— Quoted passage —

========

Wilson says the first pathology results from the two biopsies showed no cancer. Is that a common result?
‘No cancer’ is not technically true. She had LCIS and she had PLCIS, and those are both cancers. What she really should have written was no invasive cancer. The ‘in situs’ are never treated by chemotherapy; they can never spread to lymph nodes and threaten your life. So doctors and patients will often like to say it’s ‘pre-cancer.’ But what they really mean is, ‘It’s not an ominous threat to my life because it cannot spread.’ But it’s still cancer.
What is the prognosis for invasive lobular carcinoma?
For an early stage diagnosis such as Rita’s, it’s an over 98 percent cure rate. If the cancer had spread to lymph nodes under the arm, the survival rate is 84 percent. If it spread to distant organs, like lung or liver or bone, the chances of being alive five years later are 24 percent.
Once you have breast cancer, if you do a mastectomy the recurrence rate in the skin or muscle or armpit lymph nodes is about 4 to 6 percent. That number can be cut in half by taking an anti-estrogen pill, but it requires some monitoring. If you think about it, every woman walking has a 12.5 percent chance of breast cancer. And so the recurrence after mastectomy is less than a third of everyone else of getting their first cancer.

========

— Saved entries —
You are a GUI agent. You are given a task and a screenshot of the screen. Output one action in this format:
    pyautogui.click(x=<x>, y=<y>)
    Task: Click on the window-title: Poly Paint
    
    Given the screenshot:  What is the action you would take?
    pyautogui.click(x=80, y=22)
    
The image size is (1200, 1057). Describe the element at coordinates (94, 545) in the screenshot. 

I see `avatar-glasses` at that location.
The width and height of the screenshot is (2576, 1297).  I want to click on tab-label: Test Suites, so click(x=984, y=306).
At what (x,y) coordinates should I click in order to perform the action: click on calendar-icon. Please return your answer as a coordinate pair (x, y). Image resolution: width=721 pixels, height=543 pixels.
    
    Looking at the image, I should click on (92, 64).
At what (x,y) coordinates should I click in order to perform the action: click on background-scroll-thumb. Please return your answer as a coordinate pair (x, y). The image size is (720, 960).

========

— Task objective —
Retype the part of the breast cancer interview starting at "Wilson says the" and ending at "are 24 percent.". Answer from the text only, not from the rows.

— Expected answer —
Wilson says the first pathology results from the two biopsies showed no cancer. Is that a common result?
‘No cancer’ is not technically true. She had LCIS and she had PLCIS, and those are both cancers. What she really should have written was no invasive cancer. The ‘in situs’ are never treated by chemotherapy; they can never spread to lymph nodes and threaten your life. So doctors and patients will often like to say it’s ‘pre-cancer.’ But what they really mean is, ‘It’s not an ominous threat to my life because it cannot spread.’ But it’s still cancer.
What is the prognosis for invasive lobular carcinoma?
For an early stage diagnosis such as Rita’s, it’s an over 98 percent cure rate. If the cancer had spread to lymph nodes under the arm, the survival rate is 84 percent. If it spread to distant organs, like lung or liver or bone, the chances of being alive five years later are 24 percent.